_DIRECTIONS_
Starting with the line that contains "Task: Click the checkmark beside /dev/ttyUSB0", return every line through the end of the listing below exactly as written. Omit the pictures.
[[ RECORDS FOR THE TASK open ]]
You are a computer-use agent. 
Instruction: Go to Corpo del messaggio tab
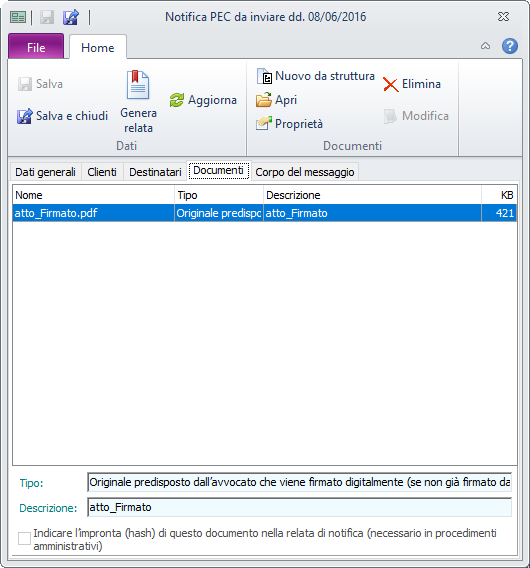click(x=305, y=172)
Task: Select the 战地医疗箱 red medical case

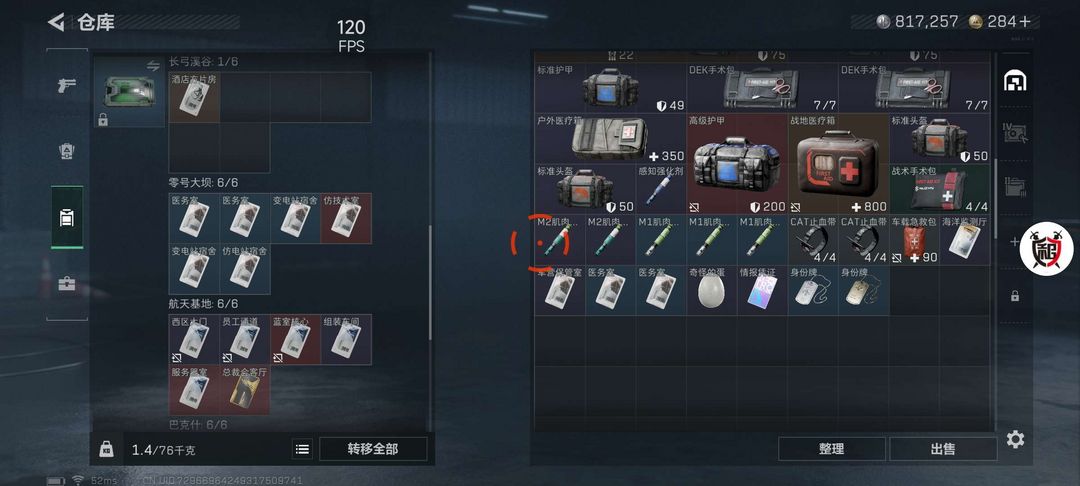Action: pyautogui.click(x=839, y=164)
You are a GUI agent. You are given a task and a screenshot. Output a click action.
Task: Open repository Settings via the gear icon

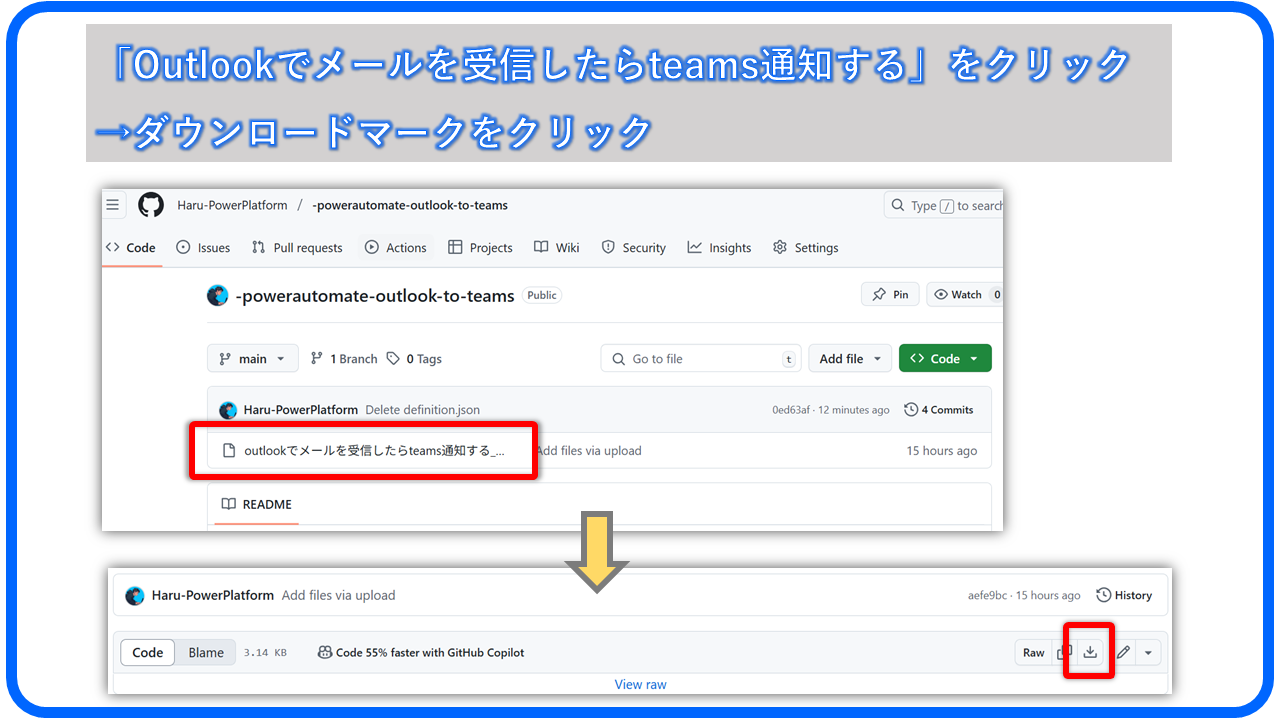tap(779, 247)

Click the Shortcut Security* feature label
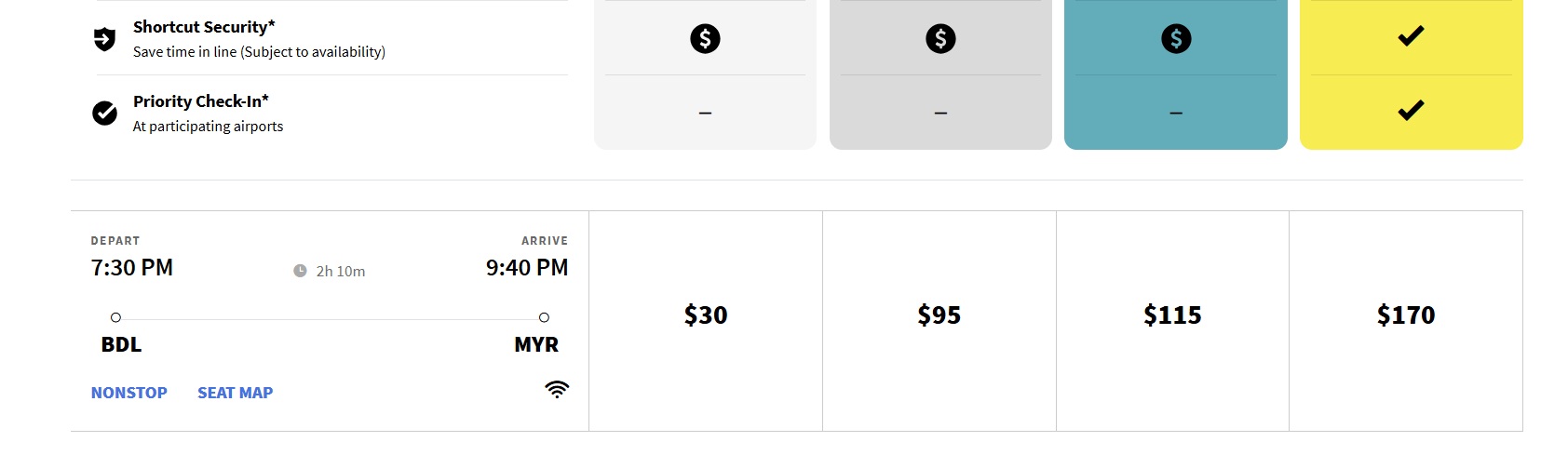[204, 27]
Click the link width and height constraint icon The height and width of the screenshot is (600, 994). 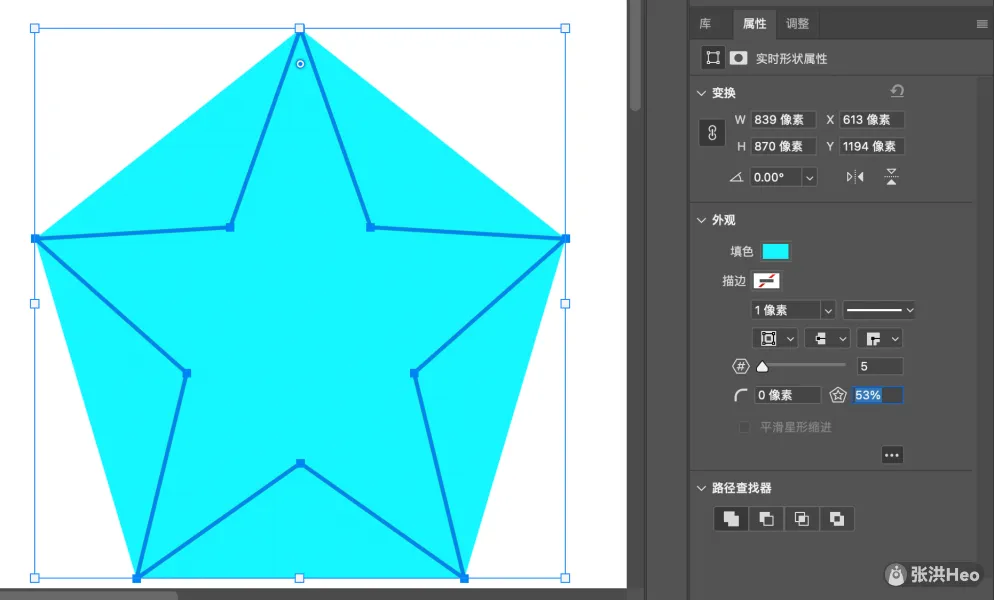click(x=712, y=133)
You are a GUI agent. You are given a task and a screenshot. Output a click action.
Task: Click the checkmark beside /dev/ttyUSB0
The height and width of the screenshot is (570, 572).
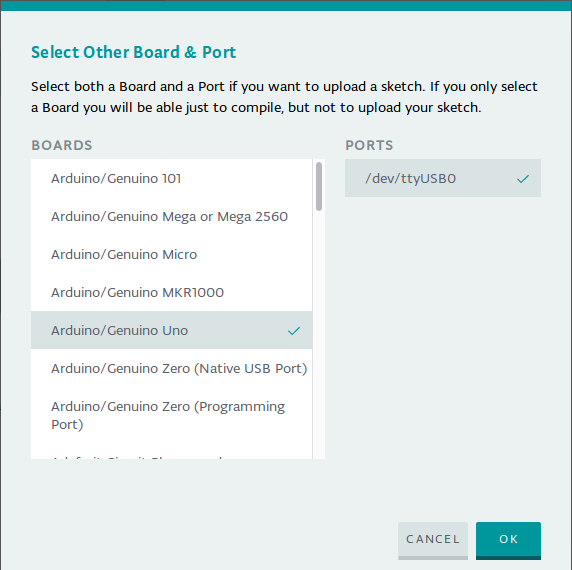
[[ RECORDS FOR THE TASK closed ]]
_WRITTEN RESPONSE_
Task: Click the checkmark beside /dev/ttyUSB0
The height and width of the screenshot is (570, 572).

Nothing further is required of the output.